What the task asks. Turn every line of the entries below into a numbered list, skipping any blank lines. Leave the pictures out of your list.

▬▬▬▬▬▬▬▬▬▬

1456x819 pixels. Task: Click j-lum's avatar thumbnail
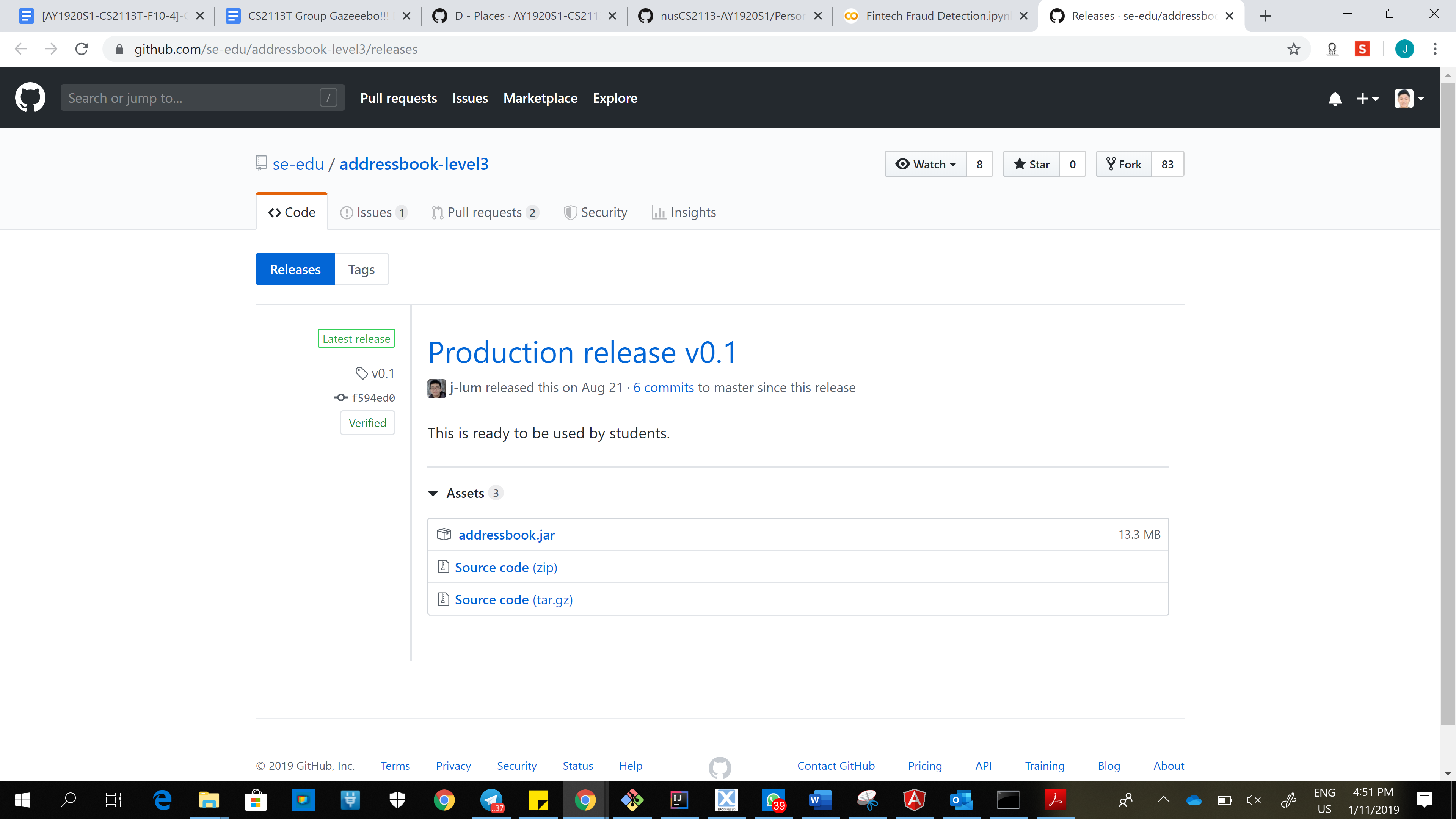(436, 388)
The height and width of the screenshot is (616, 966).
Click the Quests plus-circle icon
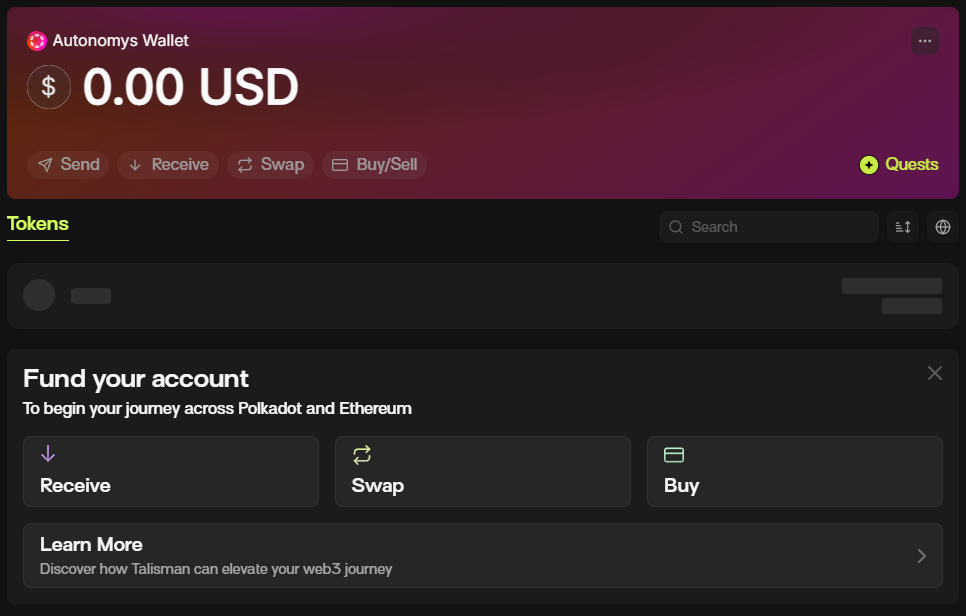pos(869,165)
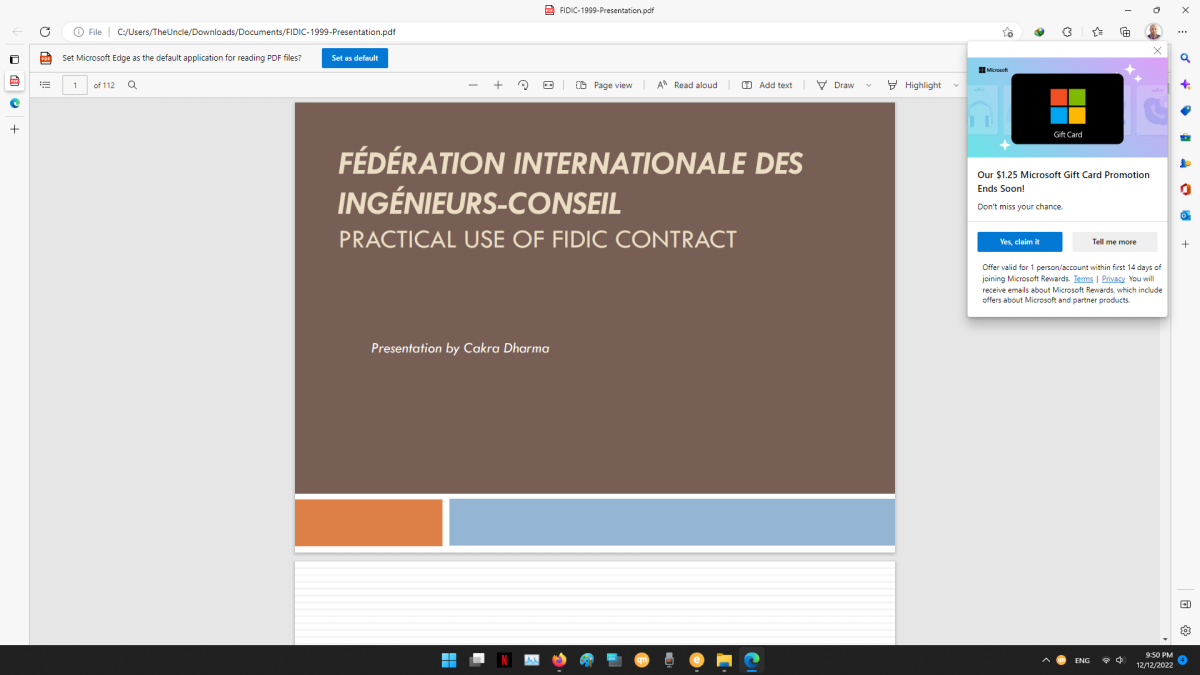Click the Yes, claim it button
1200x675 pixels.
[x=1019, y=242]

▬▬▬▬▬▬▬▬▬▬

Correct output.
1. 1456x819 pixels. Task: Click j-lum's avatar thumbnail
2. (436, 388)
3. The height and width of the screenshot is (616, 966).
4. Click the Quests plus-circle icon
5. pos(869,165)
6. Click the Yes, claim it button
7. 1200x675 pixels.
8. [x=1019, y=242]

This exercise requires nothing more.